There is something especially beautiful about the way Fu uses the notion of stories and fables throughout this book, imbuing them with a kind of magical power that ties generations together, and helps them overcome what life throws at them. The story of Peach Blossom Spring, which Fu uses so achingly brilliantly as her title is one which has such emotional significance for each of the characters, as they struggle in their own way with tough decisions about the things to pursue and those to sacrifice in the process. This brings everything together in a deeply touching and emotional way.

If, like me, you have absorbed Wild Swans by Jung Chang, and been enchanted by the books of Amy Tan, you will absolutely love this debut novel, but in many ways this book looks at China in a way I have not come across before, because it addresses a different side of the history we most often read about in fiction. What's so fascinating about what Fu does here is that her characters find themselves on the losing side of the Chinese civil war and are forced to flee to Taiwan to escape retribution at the hands of the victorious communist forces, which allows her to highlight the difficult position of Taiwan and explore the effect of fear and political machinations on her characters across a big chunk of history. I am impressed with how this makes the story unexpectedly relevant to the world we live in today.

This book is stunning and wonderfully immersive, and I could go on and on about it. It is steeped in sadness, but not without the golden thread of hope and this makes it a joy to read. I loved it!

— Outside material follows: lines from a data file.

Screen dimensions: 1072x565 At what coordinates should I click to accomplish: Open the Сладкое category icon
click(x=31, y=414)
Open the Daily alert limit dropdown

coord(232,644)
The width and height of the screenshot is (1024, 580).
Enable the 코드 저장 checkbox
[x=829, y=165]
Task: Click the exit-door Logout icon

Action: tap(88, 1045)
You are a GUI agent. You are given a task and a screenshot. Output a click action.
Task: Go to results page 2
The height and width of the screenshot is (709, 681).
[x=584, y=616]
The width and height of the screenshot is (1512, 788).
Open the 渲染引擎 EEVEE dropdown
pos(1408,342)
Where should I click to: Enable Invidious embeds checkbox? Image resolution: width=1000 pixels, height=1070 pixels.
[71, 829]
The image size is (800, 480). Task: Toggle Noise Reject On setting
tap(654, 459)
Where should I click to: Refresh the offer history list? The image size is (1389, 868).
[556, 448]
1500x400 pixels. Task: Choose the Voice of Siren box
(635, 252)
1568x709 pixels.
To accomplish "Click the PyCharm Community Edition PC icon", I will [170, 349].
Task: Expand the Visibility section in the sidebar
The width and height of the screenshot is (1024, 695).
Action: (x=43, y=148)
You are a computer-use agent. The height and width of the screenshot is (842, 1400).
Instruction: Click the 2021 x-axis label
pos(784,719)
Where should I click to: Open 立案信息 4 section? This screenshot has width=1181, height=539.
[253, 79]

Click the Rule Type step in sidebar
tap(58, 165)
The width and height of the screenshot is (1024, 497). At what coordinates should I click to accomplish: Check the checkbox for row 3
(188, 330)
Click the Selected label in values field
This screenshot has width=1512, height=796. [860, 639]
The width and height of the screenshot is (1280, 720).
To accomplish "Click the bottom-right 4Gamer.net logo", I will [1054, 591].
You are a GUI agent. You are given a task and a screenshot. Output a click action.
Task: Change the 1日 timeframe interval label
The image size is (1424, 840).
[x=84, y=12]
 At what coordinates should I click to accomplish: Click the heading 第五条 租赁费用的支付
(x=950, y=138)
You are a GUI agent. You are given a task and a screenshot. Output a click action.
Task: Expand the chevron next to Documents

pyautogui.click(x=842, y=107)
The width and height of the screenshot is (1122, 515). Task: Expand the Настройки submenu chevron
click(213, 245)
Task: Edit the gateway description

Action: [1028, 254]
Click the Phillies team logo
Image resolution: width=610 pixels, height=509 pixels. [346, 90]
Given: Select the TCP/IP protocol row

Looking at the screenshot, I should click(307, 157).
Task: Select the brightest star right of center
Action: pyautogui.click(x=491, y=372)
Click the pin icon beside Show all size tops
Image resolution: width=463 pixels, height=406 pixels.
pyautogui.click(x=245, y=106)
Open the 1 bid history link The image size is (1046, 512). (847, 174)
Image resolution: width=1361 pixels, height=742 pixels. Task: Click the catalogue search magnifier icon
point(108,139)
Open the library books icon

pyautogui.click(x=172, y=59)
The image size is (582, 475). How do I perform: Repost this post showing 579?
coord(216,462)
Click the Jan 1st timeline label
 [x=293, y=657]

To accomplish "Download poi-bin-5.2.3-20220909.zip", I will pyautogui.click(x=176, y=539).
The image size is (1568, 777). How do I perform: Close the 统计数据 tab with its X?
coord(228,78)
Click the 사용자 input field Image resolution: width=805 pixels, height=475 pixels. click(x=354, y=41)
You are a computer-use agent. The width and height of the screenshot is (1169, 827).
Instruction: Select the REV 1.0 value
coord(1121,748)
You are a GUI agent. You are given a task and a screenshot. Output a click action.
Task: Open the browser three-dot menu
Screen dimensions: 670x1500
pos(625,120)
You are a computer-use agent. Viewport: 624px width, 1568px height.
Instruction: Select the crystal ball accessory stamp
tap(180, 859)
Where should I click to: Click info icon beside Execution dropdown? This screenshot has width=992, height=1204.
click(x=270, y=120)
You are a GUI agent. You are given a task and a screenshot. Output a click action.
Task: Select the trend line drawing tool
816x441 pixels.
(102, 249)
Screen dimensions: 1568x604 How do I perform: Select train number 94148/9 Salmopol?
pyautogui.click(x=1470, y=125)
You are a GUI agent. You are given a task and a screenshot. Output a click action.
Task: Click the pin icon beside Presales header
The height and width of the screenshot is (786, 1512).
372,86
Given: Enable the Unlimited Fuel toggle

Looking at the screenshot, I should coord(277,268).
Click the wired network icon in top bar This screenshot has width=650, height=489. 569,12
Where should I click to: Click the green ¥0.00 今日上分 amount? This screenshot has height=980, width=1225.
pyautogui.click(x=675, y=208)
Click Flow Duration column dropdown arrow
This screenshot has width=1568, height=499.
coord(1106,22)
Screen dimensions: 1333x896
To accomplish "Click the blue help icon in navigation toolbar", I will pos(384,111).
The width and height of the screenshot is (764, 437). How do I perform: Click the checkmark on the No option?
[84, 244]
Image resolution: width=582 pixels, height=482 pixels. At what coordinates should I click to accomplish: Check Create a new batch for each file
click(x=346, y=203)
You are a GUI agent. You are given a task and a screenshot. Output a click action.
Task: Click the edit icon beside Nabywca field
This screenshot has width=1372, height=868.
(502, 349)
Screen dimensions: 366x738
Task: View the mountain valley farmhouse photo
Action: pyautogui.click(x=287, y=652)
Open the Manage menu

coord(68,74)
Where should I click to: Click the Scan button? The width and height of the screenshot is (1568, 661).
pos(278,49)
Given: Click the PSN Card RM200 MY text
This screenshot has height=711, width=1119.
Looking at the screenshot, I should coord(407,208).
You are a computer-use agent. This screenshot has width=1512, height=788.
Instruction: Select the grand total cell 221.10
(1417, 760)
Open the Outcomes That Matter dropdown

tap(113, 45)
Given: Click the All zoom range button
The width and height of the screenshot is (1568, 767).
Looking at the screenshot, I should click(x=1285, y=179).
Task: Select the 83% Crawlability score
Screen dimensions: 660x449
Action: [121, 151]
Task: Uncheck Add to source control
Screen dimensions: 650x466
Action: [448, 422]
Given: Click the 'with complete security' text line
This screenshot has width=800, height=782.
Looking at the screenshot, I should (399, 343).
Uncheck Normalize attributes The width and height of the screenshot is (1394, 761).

Peach Blossom Spring is available to buy now in hardback, ebook and audio formats.

Thank you to Wildfire for sending me a proof of this book in return for an honest review.

About the author:

Melissa Fu grew up in Northern New Mexico and has lived in Texas, Colorado, New York, Ohio and Washington. She now lives near Cambridge, UK, with her husband and children. With academic backgrounds in physics and English, she has worked in education as a teacher, curriculum developer, and consultant. She was the 2018/19 David TK Wong Fellow at the University of East Anglia. Peach Blossom Spring is her first novel.